La situación ideal es que haya editores interesados en determinada obra, que se firmen contratos de edición y que se paguen derechos por la venta de los libros. El 10 por ciento de cada ejemplar vendido, y que la inflación se apiade. ¿Ideal? ¿De qué viven, entonces?

Son maestros, profesores, periodistas, talleristas o, mejor todavía, abogados, médicos, contadores. O herederos de alguna fortuna. Muy pocos acceden en plena edad productiva a la máxima de Virginia Woolf. Un cuarto propio y 500 libras al año llegan, si es que lo hacen, cuando la mayor parte de la obra ya está escrita y circulando, y tiene suerte de estar vivo. Si no, que le pregunten a Raymond Carver. O al ya citado Roberto Arlt.

Un original para publicar tiene sus peculiaridades: no es único como la obra de arte ni se puede multiplicar geométricamente y comercializarse en forma física o por el aire de radios y televisión como las canciones. Es un único original que el autor o la autora entregan al editor y allí comienza un proceso al que se asoma como mero testigo. Sobre esa materia prima se fundamenta la industria. Pocas veces el autor incide más que en el arte de tapa o en la tipografía del interior. Quizás en el texto de contratapa y de solapa. 

Las editoriales son empresas con diferentes escalas. Están las que dominan el mercado, generalmente transnacionalizadas, con catálogos de nivel internacional y autores y autoras que funcionan como una marca. Sus planes editoriales anuales constituyen un canon decidido por las ventas en igual medida que por la calidad. Luego, un amplio sector de sellos independientes que responden a intereses no vinculados estrictamente con la mercadotecnia. Son los que publican poesía, novelistas y cuentistas jóvenes o recién iniciados, ensayos académicos, investigaciones periodísticas alternativas. Muchas veces funcionan como ensayo para sus autores, que luego reformulan las ediciones o se insertan en los planes de las firmas más predominantes.

La escritura seguirá, porque el deseo de escribir no depende sólo de las condiciones socioeconómicas externas. Sin embargo, sería oportuno que hubiese programas estatales de fomento a la creación literaria al estilo de los centros de alto rendimiento, que se formen novelistas, poetas, dramaturgos. Que un original pase por análisis, evaluaciones, juicios críticos y luego tenga un apoyo institucional para ser publicado y distribuido. Como en Cuba, por ejemplo. Los mecenazgos empresarios disimulados en concursos abiertos con promesas de publicación son bienvenidos, pero eso no implica una política de Estado ni una tendencia social. A lo sumo, un beneficio fiscal para el mecenas contemporáneo.

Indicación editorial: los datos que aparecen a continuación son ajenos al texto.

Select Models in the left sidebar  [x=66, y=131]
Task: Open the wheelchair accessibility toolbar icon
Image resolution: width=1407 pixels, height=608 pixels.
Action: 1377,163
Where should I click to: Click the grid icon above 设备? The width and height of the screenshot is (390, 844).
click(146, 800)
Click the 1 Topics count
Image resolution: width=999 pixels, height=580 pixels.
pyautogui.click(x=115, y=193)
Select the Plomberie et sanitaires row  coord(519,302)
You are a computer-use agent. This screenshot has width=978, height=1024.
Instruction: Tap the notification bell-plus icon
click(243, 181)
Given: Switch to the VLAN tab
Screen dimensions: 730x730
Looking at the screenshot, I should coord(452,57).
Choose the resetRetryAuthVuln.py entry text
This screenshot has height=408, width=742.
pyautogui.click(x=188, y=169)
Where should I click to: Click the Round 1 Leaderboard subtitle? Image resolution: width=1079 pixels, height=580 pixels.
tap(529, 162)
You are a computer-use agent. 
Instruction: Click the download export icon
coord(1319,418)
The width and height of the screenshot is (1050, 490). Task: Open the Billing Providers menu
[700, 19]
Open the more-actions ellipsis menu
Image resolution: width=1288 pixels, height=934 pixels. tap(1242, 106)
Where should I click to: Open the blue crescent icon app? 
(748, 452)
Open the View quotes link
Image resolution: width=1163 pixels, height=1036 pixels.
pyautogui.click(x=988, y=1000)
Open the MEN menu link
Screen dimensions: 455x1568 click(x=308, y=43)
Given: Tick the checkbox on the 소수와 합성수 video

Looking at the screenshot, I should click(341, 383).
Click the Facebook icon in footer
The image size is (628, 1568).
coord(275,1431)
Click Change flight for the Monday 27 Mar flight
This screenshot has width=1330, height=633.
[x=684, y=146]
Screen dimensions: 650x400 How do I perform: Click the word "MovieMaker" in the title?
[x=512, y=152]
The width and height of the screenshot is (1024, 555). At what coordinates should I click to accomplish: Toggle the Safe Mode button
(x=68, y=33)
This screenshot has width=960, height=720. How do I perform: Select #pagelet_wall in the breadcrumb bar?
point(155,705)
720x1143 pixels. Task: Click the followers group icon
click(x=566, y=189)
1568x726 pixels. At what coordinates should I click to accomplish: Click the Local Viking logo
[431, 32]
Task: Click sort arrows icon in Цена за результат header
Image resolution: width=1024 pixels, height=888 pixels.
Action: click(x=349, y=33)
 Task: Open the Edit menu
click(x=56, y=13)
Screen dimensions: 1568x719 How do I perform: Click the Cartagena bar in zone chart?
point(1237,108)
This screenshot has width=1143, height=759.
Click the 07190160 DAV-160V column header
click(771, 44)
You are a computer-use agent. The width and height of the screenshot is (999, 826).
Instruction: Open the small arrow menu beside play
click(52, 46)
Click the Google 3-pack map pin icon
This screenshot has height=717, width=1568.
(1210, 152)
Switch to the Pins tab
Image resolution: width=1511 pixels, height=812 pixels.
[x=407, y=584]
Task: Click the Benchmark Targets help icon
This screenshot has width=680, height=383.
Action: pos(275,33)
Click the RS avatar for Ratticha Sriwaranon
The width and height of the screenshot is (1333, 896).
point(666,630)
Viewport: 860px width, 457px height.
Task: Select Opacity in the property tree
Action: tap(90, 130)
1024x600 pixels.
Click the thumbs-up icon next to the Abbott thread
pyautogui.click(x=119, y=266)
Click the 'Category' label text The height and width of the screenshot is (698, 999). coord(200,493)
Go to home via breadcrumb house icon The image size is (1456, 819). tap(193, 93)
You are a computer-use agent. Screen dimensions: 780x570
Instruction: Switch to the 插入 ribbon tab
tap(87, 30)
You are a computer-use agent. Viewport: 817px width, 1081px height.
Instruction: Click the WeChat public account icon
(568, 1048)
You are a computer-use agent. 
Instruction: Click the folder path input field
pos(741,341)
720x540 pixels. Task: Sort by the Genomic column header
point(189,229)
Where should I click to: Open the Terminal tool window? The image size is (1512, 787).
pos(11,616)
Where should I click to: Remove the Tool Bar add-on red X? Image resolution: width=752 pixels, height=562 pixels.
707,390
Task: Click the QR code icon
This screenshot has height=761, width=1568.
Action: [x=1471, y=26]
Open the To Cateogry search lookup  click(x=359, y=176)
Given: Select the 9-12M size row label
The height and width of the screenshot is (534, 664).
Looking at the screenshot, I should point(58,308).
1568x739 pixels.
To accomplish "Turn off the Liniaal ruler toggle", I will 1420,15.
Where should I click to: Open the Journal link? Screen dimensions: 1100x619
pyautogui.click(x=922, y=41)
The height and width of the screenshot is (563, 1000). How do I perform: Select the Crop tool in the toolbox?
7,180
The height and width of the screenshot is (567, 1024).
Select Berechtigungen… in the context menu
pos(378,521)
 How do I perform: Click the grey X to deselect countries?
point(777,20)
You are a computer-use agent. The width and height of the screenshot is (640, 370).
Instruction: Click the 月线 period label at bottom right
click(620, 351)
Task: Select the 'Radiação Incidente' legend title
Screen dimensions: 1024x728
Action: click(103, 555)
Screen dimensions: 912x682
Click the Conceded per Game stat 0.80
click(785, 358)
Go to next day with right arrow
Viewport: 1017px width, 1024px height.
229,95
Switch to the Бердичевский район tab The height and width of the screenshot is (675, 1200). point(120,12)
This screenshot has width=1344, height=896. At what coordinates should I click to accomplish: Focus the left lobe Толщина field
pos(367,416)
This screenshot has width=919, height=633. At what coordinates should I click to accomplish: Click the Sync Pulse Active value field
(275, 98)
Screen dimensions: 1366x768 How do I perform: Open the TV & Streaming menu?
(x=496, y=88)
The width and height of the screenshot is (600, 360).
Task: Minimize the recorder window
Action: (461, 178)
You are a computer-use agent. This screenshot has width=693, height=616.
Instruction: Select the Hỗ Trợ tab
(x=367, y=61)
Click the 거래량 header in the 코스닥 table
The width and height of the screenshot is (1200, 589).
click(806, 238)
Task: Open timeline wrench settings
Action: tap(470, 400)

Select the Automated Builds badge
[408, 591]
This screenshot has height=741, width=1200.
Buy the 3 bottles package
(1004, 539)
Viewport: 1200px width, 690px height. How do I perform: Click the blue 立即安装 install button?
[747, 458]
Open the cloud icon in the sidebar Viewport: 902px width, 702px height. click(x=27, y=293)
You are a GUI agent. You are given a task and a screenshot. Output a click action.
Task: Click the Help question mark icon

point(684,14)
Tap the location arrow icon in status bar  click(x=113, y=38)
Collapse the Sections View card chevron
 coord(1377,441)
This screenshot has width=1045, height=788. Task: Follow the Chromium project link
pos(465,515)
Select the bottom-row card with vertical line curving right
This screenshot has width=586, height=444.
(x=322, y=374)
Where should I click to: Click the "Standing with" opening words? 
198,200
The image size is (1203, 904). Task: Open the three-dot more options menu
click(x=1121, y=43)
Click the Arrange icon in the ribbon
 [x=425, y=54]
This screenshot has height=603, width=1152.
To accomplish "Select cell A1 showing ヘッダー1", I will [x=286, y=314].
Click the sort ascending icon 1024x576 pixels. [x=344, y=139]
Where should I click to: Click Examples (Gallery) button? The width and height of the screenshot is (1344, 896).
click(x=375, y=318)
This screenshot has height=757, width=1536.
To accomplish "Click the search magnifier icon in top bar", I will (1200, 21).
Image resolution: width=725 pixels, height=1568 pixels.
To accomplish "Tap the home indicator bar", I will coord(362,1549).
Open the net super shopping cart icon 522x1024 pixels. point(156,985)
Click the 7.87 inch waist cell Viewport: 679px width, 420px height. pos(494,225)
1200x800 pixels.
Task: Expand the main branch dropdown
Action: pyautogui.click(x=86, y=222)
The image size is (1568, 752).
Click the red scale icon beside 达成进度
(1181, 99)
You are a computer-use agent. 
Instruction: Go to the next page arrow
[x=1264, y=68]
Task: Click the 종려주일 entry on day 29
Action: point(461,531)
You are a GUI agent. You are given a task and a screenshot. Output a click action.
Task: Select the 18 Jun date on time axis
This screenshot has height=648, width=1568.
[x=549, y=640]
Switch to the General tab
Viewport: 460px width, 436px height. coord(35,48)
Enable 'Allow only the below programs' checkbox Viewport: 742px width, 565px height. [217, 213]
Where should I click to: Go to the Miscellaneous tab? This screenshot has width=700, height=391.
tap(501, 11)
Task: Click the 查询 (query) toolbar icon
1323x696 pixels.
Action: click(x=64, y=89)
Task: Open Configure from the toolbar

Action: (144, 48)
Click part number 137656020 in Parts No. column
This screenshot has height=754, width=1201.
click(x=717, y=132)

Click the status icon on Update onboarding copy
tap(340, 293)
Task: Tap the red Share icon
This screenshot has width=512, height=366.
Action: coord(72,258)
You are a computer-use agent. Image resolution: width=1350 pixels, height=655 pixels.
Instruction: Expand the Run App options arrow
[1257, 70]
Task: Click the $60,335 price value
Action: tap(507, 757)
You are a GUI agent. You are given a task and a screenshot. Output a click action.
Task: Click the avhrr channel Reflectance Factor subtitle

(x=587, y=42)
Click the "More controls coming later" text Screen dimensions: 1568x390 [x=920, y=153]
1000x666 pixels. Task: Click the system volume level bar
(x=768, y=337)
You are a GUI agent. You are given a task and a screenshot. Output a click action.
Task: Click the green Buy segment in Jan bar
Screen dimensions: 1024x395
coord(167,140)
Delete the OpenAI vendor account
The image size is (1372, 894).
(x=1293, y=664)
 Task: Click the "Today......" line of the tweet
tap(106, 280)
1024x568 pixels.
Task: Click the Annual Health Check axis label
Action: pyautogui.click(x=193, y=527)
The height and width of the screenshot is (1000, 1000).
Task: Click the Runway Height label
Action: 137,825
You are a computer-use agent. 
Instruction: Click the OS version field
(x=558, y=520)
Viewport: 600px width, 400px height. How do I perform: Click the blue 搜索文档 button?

También se puede estar afuera de la industria: hay una red alternativa de editoras artesanales cuyos catálogos, sumados, dan un universo en expansión de autores y autoras que logran completar una vuelta que comienza en ellos, sigue con la publicación y concluye en el lector y regresa. 

En la Patagonia, la producción literaria se canaliza a través de tres andariveles, fundamentalmente: un importante número de firmas pertenecientes al sector independiente; el circuito constituido por estos sellos alternativos y editoriales estatales –hay una por provincia-.  

¿Y con la pandemia? Bien, gracias. Como con todo, las inequidades preexistentes se agudizaron, aunque del otro lado hubo numerosas y conmovedoras acciones de solidaridad. Y, si es cierto que nadie se salva solo, aquí se quieren salvar sin compañía quienes quieren volver a lo mismo de antes y conservan la sartén por el mango. O por el mando.